Filter these entries so that only lines with the word "Comment" remain.

*** MATERIAL SHOWN ***

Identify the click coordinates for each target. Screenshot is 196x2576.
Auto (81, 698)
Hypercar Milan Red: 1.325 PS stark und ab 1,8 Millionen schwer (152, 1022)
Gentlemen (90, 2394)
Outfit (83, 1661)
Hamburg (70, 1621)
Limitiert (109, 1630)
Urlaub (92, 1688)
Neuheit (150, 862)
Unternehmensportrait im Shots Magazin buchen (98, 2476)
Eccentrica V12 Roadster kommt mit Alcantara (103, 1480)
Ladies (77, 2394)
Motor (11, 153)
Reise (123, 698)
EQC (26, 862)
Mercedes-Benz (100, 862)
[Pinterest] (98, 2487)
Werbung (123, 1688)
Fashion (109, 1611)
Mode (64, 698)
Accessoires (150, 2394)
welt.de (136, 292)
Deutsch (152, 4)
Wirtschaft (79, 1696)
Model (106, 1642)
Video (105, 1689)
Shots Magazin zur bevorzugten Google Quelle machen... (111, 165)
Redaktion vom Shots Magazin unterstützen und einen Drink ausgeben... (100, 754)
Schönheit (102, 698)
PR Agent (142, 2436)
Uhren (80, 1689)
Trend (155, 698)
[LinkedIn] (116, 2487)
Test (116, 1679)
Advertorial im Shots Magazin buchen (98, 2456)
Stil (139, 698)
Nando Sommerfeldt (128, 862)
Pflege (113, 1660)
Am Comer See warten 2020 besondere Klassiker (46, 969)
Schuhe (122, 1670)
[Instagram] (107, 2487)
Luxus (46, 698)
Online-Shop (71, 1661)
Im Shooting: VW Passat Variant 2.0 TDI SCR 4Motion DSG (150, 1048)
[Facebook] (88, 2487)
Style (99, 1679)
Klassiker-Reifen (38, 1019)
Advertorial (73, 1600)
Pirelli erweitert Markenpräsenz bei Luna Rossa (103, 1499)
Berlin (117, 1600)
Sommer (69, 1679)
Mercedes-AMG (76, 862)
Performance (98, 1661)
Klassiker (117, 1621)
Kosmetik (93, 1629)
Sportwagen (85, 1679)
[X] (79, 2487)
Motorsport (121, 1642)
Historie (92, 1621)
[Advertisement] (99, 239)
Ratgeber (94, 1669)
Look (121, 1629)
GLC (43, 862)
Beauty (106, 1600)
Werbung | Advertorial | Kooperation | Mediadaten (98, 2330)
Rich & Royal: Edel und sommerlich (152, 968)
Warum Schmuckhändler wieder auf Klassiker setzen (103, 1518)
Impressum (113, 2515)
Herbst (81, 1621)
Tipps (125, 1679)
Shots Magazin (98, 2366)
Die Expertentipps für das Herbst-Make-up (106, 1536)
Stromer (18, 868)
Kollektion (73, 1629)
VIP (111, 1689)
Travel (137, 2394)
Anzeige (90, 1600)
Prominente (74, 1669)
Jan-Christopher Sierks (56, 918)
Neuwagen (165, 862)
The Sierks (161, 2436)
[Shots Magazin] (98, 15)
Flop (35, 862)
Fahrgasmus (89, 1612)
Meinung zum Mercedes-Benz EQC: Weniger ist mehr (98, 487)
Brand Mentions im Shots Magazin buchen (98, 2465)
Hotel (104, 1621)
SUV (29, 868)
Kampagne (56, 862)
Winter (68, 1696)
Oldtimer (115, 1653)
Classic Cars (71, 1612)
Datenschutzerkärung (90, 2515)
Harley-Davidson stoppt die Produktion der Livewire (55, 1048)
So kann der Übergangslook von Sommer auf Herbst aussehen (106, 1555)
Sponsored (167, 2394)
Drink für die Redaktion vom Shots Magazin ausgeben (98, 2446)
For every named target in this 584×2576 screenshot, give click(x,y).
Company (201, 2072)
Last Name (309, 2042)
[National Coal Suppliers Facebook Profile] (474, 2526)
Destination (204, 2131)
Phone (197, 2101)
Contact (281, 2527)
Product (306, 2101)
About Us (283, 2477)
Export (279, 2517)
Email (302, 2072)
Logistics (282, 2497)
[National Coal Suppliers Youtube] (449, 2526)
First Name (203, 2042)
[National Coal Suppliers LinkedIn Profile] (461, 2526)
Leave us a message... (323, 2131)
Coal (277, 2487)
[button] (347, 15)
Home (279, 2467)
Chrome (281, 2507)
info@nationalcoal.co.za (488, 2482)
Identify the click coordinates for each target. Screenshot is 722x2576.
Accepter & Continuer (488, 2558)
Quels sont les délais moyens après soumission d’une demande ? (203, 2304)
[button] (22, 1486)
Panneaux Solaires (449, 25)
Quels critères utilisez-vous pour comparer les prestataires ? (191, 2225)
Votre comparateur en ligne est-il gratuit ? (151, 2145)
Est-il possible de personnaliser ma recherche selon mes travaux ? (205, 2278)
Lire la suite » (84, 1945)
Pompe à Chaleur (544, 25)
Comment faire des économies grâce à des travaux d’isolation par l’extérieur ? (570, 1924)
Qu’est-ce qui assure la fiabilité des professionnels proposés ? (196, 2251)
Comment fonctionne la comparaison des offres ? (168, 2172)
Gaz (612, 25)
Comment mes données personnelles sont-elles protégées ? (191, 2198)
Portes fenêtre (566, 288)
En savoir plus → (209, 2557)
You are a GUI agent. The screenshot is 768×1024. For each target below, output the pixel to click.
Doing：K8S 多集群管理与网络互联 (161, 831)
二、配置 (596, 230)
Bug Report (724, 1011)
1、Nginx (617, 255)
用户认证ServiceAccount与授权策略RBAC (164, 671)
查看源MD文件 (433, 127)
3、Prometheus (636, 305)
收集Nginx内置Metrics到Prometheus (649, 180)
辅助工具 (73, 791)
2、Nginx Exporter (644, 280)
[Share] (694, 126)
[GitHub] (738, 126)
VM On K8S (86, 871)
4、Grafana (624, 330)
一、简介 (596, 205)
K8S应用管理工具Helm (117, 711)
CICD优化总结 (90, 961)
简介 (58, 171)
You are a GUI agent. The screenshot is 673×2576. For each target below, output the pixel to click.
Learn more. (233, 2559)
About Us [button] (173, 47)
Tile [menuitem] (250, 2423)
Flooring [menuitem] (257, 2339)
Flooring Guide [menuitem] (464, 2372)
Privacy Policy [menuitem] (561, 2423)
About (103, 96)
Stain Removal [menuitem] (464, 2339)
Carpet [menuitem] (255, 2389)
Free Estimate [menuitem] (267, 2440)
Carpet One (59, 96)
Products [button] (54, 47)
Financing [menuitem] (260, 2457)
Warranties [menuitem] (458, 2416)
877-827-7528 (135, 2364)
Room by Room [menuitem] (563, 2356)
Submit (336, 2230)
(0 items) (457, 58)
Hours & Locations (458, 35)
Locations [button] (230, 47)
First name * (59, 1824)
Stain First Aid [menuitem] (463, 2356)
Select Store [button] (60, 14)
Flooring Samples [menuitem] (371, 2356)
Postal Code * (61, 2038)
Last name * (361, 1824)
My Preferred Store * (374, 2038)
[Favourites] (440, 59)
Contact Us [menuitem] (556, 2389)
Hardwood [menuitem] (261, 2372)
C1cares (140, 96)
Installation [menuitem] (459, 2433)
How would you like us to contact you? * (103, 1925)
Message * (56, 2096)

*** End of MATERIAL SHOWN ***

_WRITTEN SOLUTION:_
Comment faire des économies grâce à des travaux d’isolation par l’extérieur ? (570, 1924)
Comment fonctionne la comparaison des offres ? (168, 2172)
Comment mes données personnelles sont-elles protégées ? (191, 2198)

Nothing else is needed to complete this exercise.